[REQUIRED WORK]:
Copy out only those lines running from the line with "This screenshot has width=831, height=418." to the end of the listing, keeping each one exactly as it is.

[RECORD SET]:
---+---

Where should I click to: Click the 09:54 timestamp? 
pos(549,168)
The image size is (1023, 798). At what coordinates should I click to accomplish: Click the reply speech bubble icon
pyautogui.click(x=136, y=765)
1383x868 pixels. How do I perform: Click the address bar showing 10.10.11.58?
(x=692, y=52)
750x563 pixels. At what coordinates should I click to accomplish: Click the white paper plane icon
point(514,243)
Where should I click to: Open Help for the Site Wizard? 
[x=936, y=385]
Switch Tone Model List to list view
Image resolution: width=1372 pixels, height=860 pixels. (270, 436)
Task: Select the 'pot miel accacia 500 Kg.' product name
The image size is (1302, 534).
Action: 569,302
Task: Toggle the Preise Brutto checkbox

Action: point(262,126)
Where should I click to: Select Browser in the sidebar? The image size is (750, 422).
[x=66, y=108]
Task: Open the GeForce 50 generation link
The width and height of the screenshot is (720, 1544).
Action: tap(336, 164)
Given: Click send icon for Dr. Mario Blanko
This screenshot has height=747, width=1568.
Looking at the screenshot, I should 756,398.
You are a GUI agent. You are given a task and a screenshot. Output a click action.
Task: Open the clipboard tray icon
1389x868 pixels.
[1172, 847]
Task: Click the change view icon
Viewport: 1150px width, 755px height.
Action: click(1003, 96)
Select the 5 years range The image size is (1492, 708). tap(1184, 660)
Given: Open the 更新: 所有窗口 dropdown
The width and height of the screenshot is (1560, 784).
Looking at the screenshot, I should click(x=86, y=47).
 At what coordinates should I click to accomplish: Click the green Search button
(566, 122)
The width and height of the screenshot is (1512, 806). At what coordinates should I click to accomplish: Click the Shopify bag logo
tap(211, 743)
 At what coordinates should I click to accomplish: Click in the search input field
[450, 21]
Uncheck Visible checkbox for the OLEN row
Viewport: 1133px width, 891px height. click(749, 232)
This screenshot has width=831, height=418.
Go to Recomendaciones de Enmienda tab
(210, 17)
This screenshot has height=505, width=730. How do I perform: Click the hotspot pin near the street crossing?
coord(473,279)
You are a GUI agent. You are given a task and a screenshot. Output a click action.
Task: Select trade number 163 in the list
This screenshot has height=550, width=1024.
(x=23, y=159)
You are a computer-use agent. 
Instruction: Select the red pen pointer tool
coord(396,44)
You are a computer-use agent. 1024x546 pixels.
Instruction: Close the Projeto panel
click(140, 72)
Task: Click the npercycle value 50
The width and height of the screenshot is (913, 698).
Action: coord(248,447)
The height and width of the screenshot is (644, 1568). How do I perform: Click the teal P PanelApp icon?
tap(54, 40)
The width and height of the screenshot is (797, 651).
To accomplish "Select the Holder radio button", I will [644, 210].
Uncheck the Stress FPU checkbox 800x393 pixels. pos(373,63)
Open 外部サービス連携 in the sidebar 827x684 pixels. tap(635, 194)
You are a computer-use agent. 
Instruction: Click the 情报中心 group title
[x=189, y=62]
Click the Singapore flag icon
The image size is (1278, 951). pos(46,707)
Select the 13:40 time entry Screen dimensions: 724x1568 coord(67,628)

---+---

[TASK OUTPUT]:
This screenshot has width=831, height=418.
Go to Recomendaciones de Enmienda tab
(210, 17)
This screenshot has height=505, width=730. How do I perform: Click the hotspot pin near the street crossing?
coord(473,279)
You are a GUI agent. You are given a task and a screenshot. Output a click action.
Task: Select trade number 163 in the list
This screenshot has height=550, width=1024.
(x=23, y=159)
You are a computer-use agent. 
Instruction: Select the red pen pointer tool
coord(396,44)
You are a computer-use agent. 1024x546 pixels.
Instruction: Close the Projeto panel
click(140, 72)
Task: Click the npercycle value 50
The width and height of the screenshot is (913, 698).
Action: coord(248,447)
The height and width of the screenshot is (644, 1568). How do I perform: Click the teal P PanelApp icon?
tap(54, 40)
The width and height of the screenshot is (797, 651).
To accomplish "Select the Holder radio button", I will [644, 210].
Uncheck the Stress FPU checkbox 800x393 pixels. pos(373,63)
Open 外部サービス連携 in the sidebar 827x684 pixels. tap(635, 194)
You are a computer-use agent. 
Instruction: Click the 情报中心 group title
[x=189, y=62]
Click the Singapore flag icon
The image size is (1278, 951). pos(46,707)
Select the 13:40 time entry Screen dimensions: 724x1568 coord(67,628)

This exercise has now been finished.